Task to carry out:
Your task is to transcribe the material that follows, line by line and exactly.

Given entries:
BEGIN

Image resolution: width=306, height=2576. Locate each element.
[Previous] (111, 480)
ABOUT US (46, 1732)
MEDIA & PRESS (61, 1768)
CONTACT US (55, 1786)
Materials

END

Output of the task:
Image resolution: width=306, height=2576. Locate each element.
[Previous] (111, 480)
ABOUT US (46, 1732)
MEDIA & PRESS (61, 1768)
CONTACT US (55, 1786)
Materials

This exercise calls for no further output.